Die Grabplatte gibt wegen des abgearbeiteten Wappens Rätsel auf. Es ist zu vermuten, daß die Grabplatte ursprünglich ein in Relief gearbeitetes Wappen trug, das seitlich in den Bereich der Schriftleisten hineinragte, aber bei der Zweitverwendung 1542 abgearbeitet worden ist. Offenbar wollte man aber das Wappen der Göldlin nicht tilgen. Deshalb hat man es unten neu eingeritzt. Jedenfalls gehört die Grabplatte zu einer Gruppe von Platten des 14. Jahrhunderts, die im 16. Jahrhundert eine Zweitverwendung erfuhren7. Ein Zweig der Schenken von Winterstetten war in Pforzheim ansässig8.
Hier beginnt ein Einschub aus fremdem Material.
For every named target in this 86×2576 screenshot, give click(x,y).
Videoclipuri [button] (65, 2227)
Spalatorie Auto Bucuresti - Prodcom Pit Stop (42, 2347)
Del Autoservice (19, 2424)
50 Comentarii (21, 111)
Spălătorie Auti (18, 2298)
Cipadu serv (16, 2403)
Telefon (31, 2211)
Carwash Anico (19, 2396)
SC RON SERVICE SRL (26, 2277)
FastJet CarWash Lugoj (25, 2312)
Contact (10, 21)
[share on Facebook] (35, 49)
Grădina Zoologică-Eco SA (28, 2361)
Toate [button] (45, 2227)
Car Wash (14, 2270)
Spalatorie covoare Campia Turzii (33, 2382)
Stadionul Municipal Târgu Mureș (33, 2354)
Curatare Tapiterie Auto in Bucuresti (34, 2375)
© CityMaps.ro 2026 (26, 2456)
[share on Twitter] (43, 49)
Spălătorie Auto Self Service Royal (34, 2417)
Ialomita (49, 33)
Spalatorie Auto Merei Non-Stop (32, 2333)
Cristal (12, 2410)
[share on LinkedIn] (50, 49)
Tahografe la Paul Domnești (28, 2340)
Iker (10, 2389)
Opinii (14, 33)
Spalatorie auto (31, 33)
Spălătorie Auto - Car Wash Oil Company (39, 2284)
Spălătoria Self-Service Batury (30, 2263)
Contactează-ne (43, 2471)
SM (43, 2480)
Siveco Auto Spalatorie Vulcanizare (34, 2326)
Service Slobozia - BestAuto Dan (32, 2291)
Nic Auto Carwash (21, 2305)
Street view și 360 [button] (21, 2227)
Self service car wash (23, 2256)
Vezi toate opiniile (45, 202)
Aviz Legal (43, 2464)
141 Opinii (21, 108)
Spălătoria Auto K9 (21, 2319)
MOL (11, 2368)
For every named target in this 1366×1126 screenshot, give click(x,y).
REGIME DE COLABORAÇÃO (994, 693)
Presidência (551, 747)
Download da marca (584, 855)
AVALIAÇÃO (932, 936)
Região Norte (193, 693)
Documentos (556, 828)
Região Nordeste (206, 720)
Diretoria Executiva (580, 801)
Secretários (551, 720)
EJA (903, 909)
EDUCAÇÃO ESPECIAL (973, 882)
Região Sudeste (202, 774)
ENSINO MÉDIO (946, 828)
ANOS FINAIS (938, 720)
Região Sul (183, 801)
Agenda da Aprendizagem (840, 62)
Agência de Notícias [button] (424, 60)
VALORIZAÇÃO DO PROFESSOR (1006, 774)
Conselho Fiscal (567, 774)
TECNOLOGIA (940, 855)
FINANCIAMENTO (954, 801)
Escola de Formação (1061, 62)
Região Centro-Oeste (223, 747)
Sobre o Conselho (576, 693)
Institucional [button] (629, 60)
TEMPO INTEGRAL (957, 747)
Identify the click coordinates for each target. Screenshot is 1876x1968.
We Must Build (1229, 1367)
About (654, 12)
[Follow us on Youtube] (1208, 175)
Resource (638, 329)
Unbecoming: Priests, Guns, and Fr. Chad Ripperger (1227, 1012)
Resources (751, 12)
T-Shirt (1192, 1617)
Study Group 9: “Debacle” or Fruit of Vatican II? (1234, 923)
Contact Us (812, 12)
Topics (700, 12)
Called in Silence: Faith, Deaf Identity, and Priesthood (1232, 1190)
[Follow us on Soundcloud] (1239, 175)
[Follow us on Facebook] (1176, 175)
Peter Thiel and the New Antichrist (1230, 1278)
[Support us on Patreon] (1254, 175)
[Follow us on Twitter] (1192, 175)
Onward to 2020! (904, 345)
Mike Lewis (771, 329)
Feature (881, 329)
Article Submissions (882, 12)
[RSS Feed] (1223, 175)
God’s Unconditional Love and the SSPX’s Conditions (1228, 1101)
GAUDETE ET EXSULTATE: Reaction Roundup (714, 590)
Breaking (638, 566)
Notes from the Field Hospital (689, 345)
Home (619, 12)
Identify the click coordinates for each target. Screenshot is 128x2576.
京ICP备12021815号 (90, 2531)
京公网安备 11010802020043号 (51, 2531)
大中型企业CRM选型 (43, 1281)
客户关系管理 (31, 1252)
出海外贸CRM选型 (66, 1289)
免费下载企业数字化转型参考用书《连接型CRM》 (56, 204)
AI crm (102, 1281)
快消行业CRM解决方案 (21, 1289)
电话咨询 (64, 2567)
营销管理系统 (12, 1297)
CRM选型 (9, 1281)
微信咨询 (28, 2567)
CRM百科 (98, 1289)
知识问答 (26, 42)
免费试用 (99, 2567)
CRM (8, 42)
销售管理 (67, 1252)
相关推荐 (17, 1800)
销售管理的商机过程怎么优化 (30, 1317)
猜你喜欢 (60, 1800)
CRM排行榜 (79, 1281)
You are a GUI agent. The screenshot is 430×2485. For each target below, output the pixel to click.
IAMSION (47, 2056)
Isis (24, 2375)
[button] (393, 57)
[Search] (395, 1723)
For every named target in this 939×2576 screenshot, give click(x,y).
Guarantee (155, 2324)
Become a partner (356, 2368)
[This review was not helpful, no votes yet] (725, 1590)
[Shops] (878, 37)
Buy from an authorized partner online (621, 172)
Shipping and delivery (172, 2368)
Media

Inschrift A wird mehrfach von Fehlstellen im Text unterbrochen. Die Schrift ist eine locker angeordnete Gotische Majuskel mit breiten Proportionen der Buchstaben, die durch kreisrunde Worttrenner abgetrennt sind. Das pseudounziale A und unziale Formen herrschen vor, so für H und M, ferner werden rundes N und T verwendet. Schaftverzierungen durch Knoten fehlen. Die Bogenschwellungen sind wenig ausgeprägt, was eine Datierung noch in die erste Hälfte des 14. Jahrhunderts stützt. Die weitgehend zerstörte Jahreszahl in A läßt sich zweifelsfrei ergänzen. Dagegen wird die Lesung der zwei parallel zur Umschrift eingehauenen Zeilen erschwert durch die wenig sorgsame, hier nur dünnstrichig eingehauene Steinmetzenarbeit.

Textkritischer Apparat

  1. Vor HELIS schadhafte Stelle im Steinmaterial, deshalb hier Lücke in der Inschrift.
  2. Unterbrechung der Inschrift durch eine – später abgearbeitete ? – Wappendarstellung.

Anmerkungen

  1. Zu den Göldlin grundlegend: Arnold, Die Göldlinschen Pfründestiftungen 1935, 244–261; hier 245 Anm. 5, ferner mit Beilagen der Stiftungsurkunden von 1356, 1381 und 1384 im Wortlaut; Kirchgäßner, Heinrich Göldlin 1975, 97–109; ders., Commercium et connubium. In: Pforzheim im Mittelalter 1983, 63–76; vgl. auch Becht, Pforzheim im Mittelalter 1983, 48f. mit Stammtafel auf S. 50; Fouquet, St. Michael in Pforzheim 1983, 114. Vgl. auch Carl, Regesten Pforzheim 1998, 53 nr. 86, 61 nr. 106, 68 nr. 123.
  2. Diese Angabe bei Arnold (wie Anm. 1) 246.
  3. Zu ihrer Grabinschrift vgl. die folgende nr. 20.
  4. Zu dieser 1381 formulierten Stiftung vgl. die folgende nr. 20.
  5. Vgl. Carl, Regesten Pforzheim 1998, 68 nr. 123. – Danach handelte es sich um eine Stiftung des Heinz genannt Schultheiß und seiner Frau Liucke zum Seelenheil Werner Goldelins und seiner Frau Judel.
  6. Dort das Todesjahr 1350; vgl. Becht 1983 (wie Anm. 1); ebenso Carl, Regesten Pforzheim 1998, 53 Anm. 3.
  7. Vgl. nrr. 16, 21 u.ö.
  8. Vgl. nr. 166. Vgl. auch Pflüger 1862, 463; Trost, Adelssitze 1961, 140.

Nachweise

  1. Trost, Schloßkirche 1962, 16, 68 nr. 25, 78.
  2. Köhler/Timm 1996, 27.

Zitierhinweis:
DI 57, Stadt Pforzheim, Nr. 19 (Anneliese Seeliger-Zeiss), in: www.inschriften.net, urn:nbn:de:0238-di057h015k0001905.